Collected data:
··········
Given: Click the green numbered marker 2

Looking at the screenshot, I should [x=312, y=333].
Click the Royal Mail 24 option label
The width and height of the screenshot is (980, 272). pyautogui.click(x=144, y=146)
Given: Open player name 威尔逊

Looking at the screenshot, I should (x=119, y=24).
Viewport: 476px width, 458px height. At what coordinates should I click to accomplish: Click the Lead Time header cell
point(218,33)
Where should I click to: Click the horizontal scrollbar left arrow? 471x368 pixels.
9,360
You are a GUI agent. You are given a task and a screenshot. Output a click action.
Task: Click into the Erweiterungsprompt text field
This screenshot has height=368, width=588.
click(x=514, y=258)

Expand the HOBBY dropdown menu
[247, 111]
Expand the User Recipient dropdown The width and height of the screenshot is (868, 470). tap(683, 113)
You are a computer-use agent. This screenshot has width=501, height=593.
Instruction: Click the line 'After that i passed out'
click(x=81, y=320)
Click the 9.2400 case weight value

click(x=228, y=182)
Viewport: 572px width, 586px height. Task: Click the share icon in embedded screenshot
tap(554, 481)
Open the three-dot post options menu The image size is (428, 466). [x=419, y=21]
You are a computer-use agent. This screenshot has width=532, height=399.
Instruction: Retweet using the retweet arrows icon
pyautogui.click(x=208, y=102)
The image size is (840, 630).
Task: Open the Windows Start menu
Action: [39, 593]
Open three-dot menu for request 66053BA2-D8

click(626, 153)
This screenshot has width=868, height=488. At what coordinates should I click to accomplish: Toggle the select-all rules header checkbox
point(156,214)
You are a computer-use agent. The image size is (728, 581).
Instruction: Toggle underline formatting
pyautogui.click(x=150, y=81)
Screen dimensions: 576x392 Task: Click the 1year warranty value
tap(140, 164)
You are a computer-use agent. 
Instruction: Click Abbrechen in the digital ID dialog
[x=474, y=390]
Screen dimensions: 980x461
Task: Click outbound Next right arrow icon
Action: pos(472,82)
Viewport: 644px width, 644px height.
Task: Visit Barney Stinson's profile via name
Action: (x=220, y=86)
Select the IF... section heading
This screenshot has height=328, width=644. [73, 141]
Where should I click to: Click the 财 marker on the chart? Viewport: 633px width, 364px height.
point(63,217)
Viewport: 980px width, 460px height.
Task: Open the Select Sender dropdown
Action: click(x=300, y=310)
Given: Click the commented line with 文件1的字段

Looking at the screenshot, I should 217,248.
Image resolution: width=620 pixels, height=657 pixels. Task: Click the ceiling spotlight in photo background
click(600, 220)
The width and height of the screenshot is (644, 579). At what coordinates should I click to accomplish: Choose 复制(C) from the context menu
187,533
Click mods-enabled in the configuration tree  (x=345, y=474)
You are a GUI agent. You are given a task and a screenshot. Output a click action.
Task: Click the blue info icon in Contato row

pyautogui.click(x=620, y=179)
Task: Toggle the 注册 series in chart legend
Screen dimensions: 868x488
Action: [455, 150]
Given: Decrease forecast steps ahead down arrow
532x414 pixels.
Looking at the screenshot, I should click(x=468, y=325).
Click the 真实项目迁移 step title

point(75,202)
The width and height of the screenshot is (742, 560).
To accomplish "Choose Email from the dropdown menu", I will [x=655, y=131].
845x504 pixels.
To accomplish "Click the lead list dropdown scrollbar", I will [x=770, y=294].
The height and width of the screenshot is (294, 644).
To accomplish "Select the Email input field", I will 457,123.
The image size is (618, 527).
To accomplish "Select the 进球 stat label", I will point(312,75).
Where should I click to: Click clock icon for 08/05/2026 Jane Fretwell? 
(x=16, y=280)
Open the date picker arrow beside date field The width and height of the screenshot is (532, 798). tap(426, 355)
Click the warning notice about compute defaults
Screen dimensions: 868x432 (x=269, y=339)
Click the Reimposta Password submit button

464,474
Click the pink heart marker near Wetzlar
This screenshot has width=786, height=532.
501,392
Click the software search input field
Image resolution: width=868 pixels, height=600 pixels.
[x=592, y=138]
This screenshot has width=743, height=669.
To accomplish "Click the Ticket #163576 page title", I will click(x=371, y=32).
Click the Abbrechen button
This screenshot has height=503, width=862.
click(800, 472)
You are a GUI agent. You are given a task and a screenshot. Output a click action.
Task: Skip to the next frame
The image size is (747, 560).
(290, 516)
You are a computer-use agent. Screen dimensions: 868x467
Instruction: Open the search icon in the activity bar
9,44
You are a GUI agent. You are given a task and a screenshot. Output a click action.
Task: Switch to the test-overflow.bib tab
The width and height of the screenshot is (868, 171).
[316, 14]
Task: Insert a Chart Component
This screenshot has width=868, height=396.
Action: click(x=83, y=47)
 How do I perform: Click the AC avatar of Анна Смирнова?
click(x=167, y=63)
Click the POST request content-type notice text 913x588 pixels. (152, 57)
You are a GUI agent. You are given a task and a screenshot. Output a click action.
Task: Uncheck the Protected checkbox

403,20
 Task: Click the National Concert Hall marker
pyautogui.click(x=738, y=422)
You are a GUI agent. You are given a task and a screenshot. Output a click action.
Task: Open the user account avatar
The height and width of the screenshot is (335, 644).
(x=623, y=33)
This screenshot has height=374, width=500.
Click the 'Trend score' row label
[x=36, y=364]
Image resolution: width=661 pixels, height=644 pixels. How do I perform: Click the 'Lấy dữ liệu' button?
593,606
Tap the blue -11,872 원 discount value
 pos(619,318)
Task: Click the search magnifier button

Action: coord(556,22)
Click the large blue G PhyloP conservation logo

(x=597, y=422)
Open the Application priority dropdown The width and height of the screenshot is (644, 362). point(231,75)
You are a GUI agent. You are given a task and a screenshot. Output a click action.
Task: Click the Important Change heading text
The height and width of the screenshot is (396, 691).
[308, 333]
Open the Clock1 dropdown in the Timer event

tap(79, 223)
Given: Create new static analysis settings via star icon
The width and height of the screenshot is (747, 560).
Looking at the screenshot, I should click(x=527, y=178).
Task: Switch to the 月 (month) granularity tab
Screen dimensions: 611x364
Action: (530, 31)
··········
Exercise aim: Please transcribe exactly the lines above from the line that has "The width and height of the screenshot is (742, 560)." up to and including the line that has "This screenshot has width=743, height=669."; no other line belongs in the answer.

Answer:
The width and height of the screenshot is (742, 560).
To accomplish "Choose Email from the dropdown menu", I will [x=655, y=131].
845x504 pixels.
To accomplish "Click the lead list dropdown scrollbar", I will [x=770, y=294].
The height and width of the screenshot is (294, 644).
To accomplish "Select the Email input field", I will 457,123.
The image size is (618, 527).
To accomplish "Select the 进球 stat label", I will point(312,75).
Where should I click to: Click clock icon for 08/05/2026 Jane Fretwell? 
(x=16, y=280)
Open the date picker arrow beside date field The width and height of the screenshot is (532, 798). tap(426, 355)
Click the warning notice about compute defaults
Screen dimensions: 868x432 (x=269, y=339)
Click the Reimposta Password submit button

464,474
Click the pink heart marker near Wetzlar
This screenshot has width=786, height=532.
501,392
Click the software search input field
Image resolution: width=868 pixels, height=600 pixels.
[x=592, y=138]
This screenshot has width=743, height=669.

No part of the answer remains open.